The Stoxx European 600 Index advanced 0.4 percent as of 8:21 a.m. in London. The MSCI Asia Pacific Index (MXAP) rose 0.4 percent, while futures on the Standard & Poor’s 500 Index dropped 0.1 percent. Oil was little changed after falling as much as 1 percent in New York. The euro added 0.1 percent to $1.2516. Credit-default swaps on Asian bonds dropped to the lowest in a month.

Barclays Chief Executive Officer Robert Diamond said the euro will survive even as the debt crisis slows economic growth, and Fitch’s head of Asia Pacific ratings said the currency bloc will probably “muddle through.” Italy plans to auction 6.5 billion euros ($8.1 billion) of debt today ahead of a Greek election on June 17. Asian stocks fluctuated amid signs of economic resilience in Japan, South Korean and Australia.

“The underpinnings of the single currency, the underpinnings of the integrated economy across Europe are very, very strong,” Barclays’ Diamond said in a Bloomberg Television interview in Hong Kong today. “We’re going to continue to see some event risk as we, in our opinion, march toward, over the next couple of years, closer to fiscal and political integration.”
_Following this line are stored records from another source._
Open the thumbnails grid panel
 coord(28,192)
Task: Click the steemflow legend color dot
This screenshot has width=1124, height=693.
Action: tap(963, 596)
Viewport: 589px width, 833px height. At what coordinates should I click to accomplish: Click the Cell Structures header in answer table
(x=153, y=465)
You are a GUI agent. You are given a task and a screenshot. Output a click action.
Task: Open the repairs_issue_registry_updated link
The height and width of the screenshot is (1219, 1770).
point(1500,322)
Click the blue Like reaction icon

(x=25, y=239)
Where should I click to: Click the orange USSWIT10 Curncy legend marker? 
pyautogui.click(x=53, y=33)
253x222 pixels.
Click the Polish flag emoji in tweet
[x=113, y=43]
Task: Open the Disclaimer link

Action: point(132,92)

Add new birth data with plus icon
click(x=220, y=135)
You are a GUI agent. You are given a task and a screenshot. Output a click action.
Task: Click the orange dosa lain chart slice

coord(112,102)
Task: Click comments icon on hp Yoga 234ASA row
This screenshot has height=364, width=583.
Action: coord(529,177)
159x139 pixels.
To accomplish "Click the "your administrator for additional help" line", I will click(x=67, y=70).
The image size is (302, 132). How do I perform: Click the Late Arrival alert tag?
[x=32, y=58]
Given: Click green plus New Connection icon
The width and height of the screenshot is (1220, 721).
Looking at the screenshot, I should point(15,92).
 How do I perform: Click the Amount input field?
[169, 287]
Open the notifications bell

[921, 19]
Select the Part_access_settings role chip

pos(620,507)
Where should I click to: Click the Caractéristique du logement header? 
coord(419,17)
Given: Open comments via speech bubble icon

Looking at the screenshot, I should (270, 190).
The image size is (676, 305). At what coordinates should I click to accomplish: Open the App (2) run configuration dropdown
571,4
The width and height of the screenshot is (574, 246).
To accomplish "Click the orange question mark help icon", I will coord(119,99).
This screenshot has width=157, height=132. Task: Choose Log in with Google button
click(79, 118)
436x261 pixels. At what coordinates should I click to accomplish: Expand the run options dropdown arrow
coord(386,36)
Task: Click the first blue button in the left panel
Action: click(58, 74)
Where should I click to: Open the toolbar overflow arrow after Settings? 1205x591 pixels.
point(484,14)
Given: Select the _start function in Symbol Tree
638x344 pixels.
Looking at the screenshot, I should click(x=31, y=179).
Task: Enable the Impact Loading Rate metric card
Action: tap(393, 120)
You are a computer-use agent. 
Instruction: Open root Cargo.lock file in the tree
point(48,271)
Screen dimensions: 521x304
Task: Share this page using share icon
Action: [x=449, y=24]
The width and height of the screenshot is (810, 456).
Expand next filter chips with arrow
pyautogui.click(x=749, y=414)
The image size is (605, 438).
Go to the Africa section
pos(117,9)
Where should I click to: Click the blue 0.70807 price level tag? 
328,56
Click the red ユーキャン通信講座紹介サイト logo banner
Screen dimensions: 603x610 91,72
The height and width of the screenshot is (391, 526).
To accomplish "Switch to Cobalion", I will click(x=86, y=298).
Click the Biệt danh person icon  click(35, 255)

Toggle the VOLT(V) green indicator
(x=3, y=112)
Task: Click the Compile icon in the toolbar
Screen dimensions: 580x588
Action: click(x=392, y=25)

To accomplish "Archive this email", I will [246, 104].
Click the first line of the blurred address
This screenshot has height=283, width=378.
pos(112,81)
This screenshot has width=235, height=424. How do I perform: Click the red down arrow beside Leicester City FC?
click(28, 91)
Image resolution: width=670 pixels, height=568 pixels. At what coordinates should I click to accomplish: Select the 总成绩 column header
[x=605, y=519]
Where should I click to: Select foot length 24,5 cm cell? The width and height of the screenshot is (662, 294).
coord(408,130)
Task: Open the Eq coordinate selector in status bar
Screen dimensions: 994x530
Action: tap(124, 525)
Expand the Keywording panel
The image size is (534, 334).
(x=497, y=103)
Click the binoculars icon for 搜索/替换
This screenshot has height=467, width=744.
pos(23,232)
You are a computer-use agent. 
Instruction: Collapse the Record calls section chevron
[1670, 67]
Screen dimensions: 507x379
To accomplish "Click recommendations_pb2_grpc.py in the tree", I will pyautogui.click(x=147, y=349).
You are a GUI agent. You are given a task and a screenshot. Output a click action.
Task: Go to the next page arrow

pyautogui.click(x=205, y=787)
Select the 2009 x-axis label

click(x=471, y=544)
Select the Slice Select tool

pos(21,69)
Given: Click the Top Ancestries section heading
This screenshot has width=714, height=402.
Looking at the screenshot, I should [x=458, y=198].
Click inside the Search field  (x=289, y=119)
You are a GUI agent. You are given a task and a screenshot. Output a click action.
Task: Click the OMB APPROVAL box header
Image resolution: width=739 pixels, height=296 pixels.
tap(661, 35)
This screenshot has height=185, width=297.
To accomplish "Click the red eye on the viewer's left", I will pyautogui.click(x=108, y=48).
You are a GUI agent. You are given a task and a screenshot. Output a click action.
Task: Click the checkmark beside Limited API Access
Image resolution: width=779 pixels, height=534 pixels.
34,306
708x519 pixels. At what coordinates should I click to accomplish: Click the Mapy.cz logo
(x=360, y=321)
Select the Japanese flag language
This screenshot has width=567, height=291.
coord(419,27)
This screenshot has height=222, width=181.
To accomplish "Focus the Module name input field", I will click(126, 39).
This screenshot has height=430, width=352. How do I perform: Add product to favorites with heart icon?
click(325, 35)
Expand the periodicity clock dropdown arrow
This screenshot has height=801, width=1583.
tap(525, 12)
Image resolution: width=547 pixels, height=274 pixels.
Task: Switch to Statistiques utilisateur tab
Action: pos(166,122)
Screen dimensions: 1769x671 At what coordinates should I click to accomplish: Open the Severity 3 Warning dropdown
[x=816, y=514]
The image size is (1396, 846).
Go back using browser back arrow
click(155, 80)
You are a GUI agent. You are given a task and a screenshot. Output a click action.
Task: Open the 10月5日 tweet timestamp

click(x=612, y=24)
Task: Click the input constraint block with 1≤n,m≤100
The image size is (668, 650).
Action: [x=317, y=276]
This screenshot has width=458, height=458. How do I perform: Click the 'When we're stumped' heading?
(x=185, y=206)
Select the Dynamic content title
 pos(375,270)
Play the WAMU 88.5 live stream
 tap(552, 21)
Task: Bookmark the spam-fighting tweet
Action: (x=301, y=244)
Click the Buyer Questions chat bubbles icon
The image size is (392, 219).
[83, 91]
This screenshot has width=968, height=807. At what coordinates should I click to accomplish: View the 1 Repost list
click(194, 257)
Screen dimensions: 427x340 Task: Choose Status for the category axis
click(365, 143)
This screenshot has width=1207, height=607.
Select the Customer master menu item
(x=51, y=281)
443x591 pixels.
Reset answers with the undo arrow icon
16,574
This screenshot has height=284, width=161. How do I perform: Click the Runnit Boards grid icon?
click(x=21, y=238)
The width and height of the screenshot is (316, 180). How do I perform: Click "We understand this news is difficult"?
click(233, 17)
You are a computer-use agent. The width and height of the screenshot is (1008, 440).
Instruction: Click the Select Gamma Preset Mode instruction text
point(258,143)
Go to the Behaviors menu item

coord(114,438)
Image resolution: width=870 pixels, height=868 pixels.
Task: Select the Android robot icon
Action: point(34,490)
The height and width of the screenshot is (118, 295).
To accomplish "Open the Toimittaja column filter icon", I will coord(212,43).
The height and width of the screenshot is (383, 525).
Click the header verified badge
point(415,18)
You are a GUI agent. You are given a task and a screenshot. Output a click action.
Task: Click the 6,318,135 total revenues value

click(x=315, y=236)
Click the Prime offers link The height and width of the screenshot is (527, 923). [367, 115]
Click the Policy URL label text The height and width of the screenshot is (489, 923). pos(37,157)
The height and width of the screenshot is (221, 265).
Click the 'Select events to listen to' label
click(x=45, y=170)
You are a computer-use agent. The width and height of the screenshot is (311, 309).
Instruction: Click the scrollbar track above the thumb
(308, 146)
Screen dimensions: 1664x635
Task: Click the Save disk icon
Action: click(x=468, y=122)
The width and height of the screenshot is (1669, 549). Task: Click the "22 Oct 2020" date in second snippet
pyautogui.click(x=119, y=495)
MSCI’s Asian gauge of shares has fallen 12 percent from its peak this year on Feb. 29 as Europe’s debt crisis intensified, the U.S. recovery showed signs of losing steam and China’s economy slowed.

Whitehaven Coal

Hutchison Whampoa Ltd. (13), which operates ports in Germany and Spain, slipped 1.6 percent in Hong Kong. Whitehaven Coal Ltd. (WHC) jumped 4.5 percent after the Australian coal producer rejected a conditional takeover offer from its largest shareholder.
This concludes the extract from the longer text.